__Task brief__. In the records below, find each line containing the word "agent" and copy it.
______________________________
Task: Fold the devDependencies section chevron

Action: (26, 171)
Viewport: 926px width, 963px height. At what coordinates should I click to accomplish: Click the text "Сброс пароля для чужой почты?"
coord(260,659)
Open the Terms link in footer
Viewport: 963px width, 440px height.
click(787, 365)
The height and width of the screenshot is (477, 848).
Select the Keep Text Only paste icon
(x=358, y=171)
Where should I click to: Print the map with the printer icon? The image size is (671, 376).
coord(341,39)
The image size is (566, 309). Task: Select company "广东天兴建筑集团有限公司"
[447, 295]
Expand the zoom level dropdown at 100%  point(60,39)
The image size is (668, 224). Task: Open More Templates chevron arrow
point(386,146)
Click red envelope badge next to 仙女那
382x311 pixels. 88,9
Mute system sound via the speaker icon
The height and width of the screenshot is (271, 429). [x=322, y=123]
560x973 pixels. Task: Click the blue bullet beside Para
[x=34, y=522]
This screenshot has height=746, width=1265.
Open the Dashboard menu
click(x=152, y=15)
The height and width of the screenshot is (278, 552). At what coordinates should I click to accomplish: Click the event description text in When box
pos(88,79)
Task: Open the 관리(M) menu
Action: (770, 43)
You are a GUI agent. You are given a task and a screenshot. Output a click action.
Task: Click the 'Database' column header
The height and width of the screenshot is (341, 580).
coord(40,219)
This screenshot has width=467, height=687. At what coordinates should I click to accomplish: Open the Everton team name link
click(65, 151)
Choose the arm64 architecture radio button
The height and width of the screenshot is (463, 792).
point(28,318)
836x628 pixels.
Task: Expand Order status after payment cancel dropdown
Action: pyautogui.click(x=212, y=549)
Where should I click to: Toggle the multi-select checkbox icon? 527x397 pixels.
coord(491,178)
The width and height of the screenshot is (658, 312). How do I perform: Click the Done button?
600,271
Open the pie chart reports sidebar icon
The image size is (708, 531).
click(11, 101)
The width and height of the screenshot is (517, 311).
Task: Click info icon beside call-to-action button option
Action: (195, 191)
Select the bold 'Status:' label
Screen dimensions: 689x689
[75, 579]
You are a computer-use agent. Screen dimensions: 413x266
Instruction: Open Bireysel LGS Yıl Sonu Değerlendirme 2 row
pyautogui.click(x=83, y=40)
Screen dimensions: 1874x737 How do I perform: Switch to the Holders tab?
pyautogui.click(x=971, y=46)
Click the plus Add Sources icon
______________________________
__Written solution__.
You are a GUI agent. You are given a task and a screenshot. Output a click action.
You are a computer-use agent. Screen dimensions: 413x266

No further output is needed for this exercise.